Investigações e Relações com Vorcaro
Paulo Sérgio Neves de Souza era chefe-adjunto de Supervisão Bancária do Banco Central e mantinha contato próximo com Daniel Bueno Vorcaro, fundador do Banco Master. Ele foi citado na terceira fase da Operação Compliance Zero, deflagrada em 4 de março de 2026.
Documentos indicam que Neves e Vorcaro trocavam mensagens, com o funcionário do Banco Central fornecendo orientações em ofícios e até em reuniões com o presidente da autoridade monetária.
O ministro Mendonça ressaltou que, mesmo sendo servidor do Banco Central, Paulo Sérgio Neves de Souza atuava como “empregado/consultor” de Vorcaro em assuntos de interesse privado. Belline Santana, chefe-adjunta do Desup (Departamento de Supervisão Bancária), também foi alvo da investigação, conforme determinado pelo Supremo.

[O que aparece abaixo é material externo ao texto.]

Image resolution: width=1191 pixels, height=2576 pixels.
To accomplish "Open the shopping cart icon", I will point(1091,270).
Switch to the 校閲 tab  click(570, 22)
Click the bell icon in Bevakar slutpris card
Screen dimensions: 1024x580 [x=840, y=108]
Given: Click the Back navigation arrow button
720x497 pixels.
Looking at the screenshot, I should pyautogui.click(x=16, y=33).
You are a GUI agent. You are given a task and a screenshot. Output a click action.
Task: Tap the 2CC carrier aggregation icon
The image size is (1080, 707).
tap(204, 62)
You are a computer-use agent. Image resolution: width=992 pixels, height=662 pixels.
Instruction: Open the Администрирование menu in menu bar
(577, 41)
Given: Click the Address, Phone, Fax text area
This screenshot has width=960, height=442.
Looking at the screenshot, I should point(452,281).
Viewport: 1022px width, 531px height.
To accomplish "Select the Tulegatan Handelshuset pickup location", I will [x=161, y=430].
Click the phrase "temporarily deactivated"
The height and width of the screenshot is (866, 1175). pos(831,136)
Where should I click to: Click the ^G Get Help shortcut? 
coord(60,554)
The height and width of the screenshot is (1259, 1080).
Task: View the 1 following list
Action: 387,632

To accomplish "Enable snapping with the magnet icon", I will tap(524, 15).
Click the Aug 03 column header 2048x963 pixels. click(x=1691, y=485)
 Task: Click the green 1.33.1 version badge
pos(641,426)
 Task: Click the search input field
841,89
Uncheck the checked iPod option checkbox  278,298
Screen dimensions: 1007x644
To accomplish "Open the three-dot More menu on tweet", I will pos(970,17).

Segundo o Banco Central, indícios de percepção de vantagens indevidas por dois integrantes do quadro permanente foram identificados durante a revisão interna de processos de fiscalização e liquidação do Banco Master. A Polícia Federal apura que o ex-diretor prestava uma “consultoria informal” para Vorcaro sobre temas relacionados ao Banco Master, com suspeita de recebimento de valores através de estruturas empresariais para ocultar pagamentos.